Let $C \subset \mathbb{R}$ be a compact set. Let $f$ be a function $\mathbb{R} \rightarrow C$ which is continuous in $x_0$, and an $\varepsilon$-interval around it, $x_n$ a sequence of numbers s.t. $\lim_{n}{x_n}=x_0$, and $f_n: \mathbb{R} \rightarrow C$ a sequence of functions s.t. $\forall x \in \mathbb{R} \ \lim_{n}{f_n(x)}=f(x)$. Note: $f_n$ are not necessarily continuous in $x_0$.
I can prove that
$$ \lim_{n \to \infty}{f_n(x_n)}=f(x_0) $$
using continuity + chaining:
$ |f_n(x_n) - f(x_0)| \leq |f_n(x_n) - f(x_n) + f(x_n) - f(x_0)| \overset{Trianlge}{\leq} |f_n(x_n) - f(x_n)| + |f(x_n) - f(x_0)| \leq \varepsilon_1 + \varepsilon_2$
where $\varepsilon_1$ is due to point-wise uniform convergence and $\varepsilon_2$ due to continuity of $f$ around $x_0$. I'm specifically omitting a lot of details here as I'm not interested in the correctness of the proof itself. E.g., I still have to figure out uniform convergence.

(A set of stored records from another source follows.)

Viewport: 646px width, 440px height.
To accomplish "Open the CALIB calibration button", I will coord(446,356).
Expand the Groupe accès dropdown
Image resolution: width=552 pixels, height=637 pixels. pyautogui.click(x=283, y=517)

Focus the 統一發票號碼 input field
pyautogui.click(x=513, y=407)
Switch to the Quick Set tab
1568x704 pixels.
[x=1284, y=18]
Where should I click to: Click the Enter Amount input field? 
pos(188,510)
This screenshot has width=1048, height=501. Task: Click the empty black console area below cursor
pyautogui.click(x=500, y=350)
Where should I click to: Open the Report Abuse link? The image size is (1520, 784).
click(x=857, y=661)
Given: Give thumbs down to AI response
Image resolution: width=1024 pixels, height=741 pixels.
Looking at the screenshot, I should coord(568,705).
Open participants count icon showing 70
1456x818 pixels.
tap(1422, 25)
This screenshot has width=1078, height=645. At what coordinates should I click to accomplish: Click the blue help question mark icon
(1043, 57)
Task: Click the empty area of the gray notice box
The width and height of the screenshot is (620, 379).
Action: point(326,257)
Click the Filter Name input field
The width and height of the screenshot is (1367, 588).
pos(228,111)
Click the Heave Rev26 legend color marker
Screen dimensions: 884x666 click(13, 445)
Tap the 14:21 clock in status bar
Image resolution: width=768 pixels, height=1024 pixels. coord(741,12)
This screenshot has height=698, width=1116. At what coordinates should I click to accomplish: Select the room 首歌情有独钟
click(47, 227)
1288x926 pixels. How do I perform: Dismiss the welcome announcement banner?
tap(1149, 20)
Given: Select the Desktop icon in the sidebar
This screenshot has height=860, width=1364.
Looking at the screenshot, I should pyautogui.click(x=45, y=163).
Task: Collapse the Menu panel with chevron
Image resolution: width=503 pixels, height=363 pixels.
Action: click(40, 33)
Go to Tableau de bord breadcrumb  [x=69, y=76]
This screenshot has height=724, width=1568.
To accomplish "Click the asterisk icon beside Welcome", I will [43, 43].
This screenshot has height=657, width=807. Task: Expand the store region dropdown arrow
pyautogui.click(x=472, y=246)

I have a few questions regarding $\lim_{n \to \infty}{f_n(x_n)}$
- Can it be computed as $\lim_{m \to \infty}\lim_{n \to \infty}{f_n(x_m)}$? Note $f_n$ is not necessarily continuous, but $\lim_n(f_n)$ is continous in an epsilon ball around $x_0$.
- Is the above question related to the Moore-Osgood Theorem? How does the uniform convergence in the latter relate to my setup?
- answered in the comments: my proof would not work without it
- What are the conditions for $\lim_{n \to \infty}\lim_{m \to \infty}{f_n(x_m)} = \lim_{m \to \infty}\lim_{n \to \infty}{f_n(x_m)} = \lim_{n \to \infty}{f_n(x_n)}$ in general?